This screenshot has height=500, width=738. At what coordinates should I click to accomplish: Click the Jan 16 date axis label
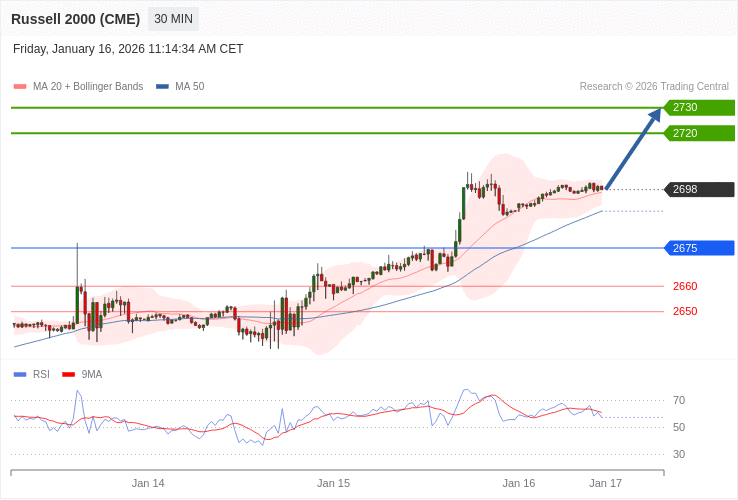click(518, 483)
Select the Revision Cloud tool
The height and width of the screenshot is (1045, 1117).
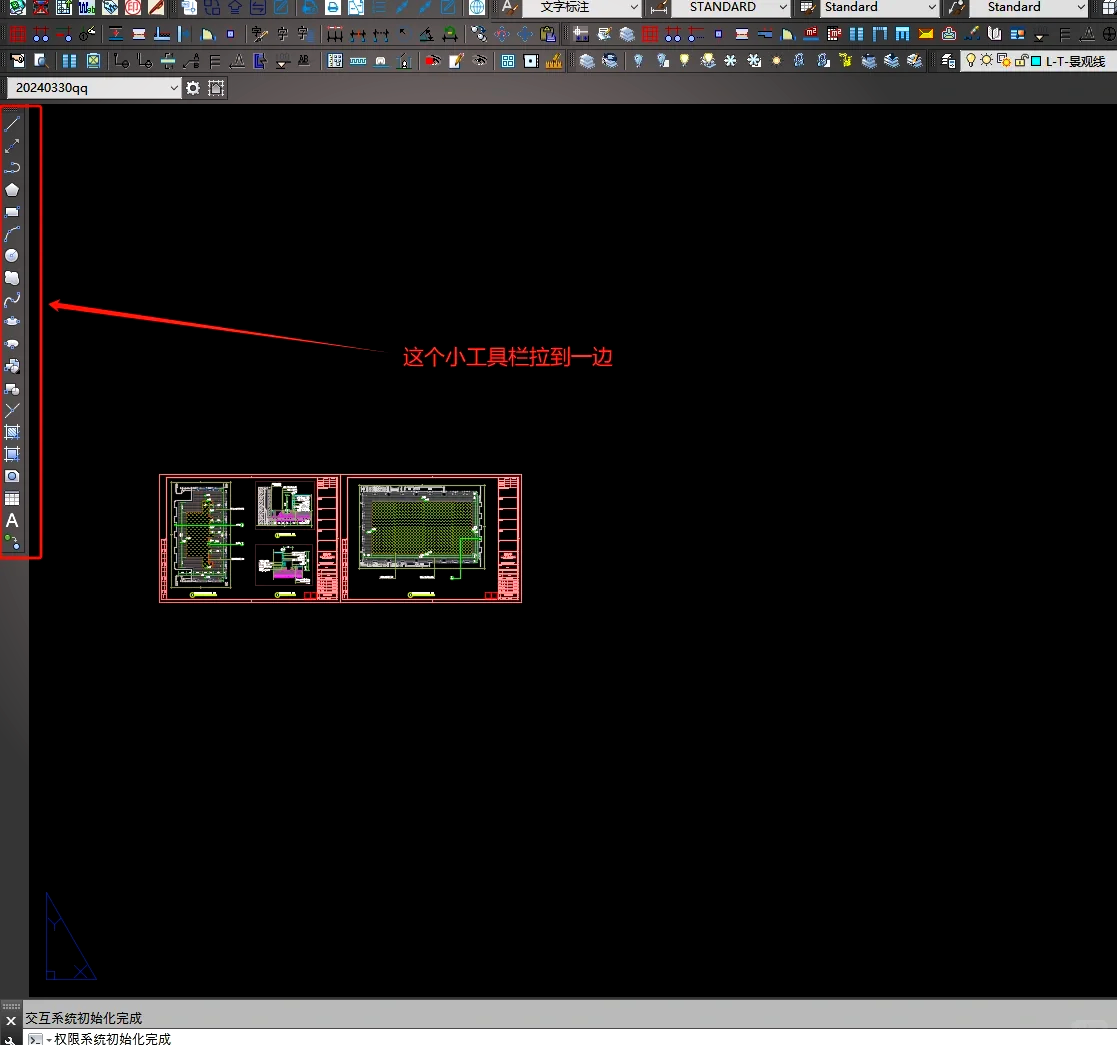pyautogui.click(x=12, y=278)
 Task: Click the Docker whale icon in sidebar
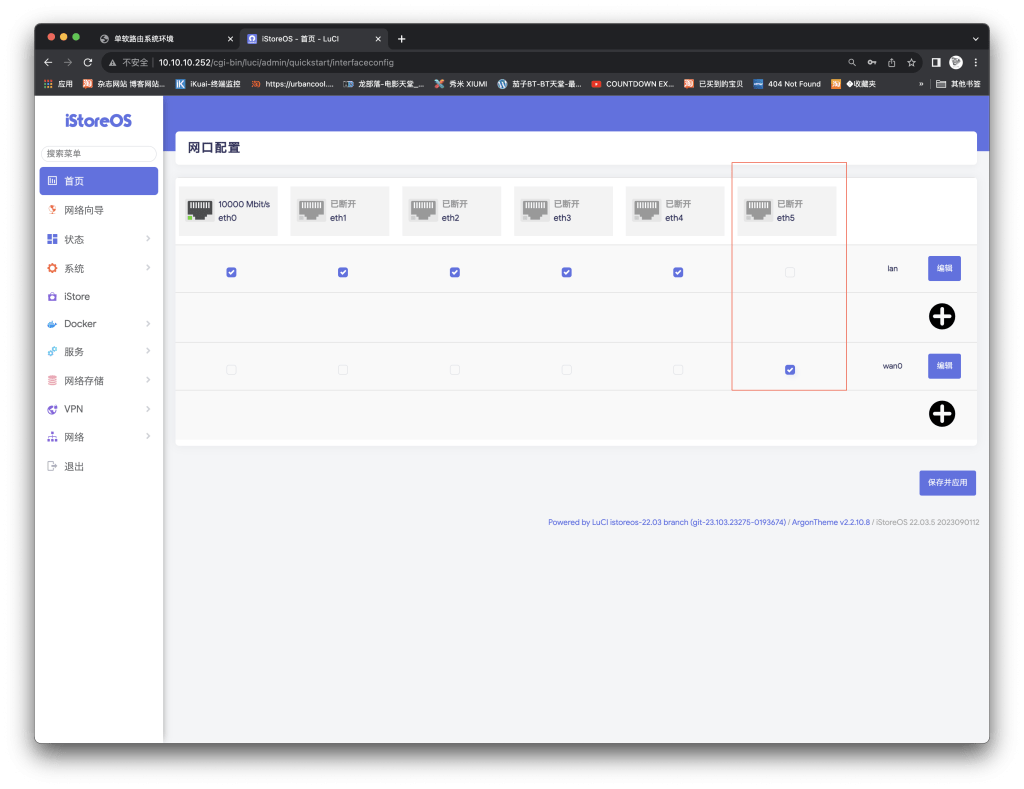(52, 324)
= = =
Please switch each "screenshot" in the lines above to "screen capture" and write the lines out again with nothing else changed. Leave the pictures out.

This screen capture has height=500, width=738. At what coordinates should I click to accomplish: Click the Jan 16 date axis label
click(518, 483)
Select the Revision Cloud tool
The height and width of the screen capture is (1045, 1117).
pyautogui.click(x=12, y=278)
 Task: Click the Docker whale icon in sidebar
(52, 324)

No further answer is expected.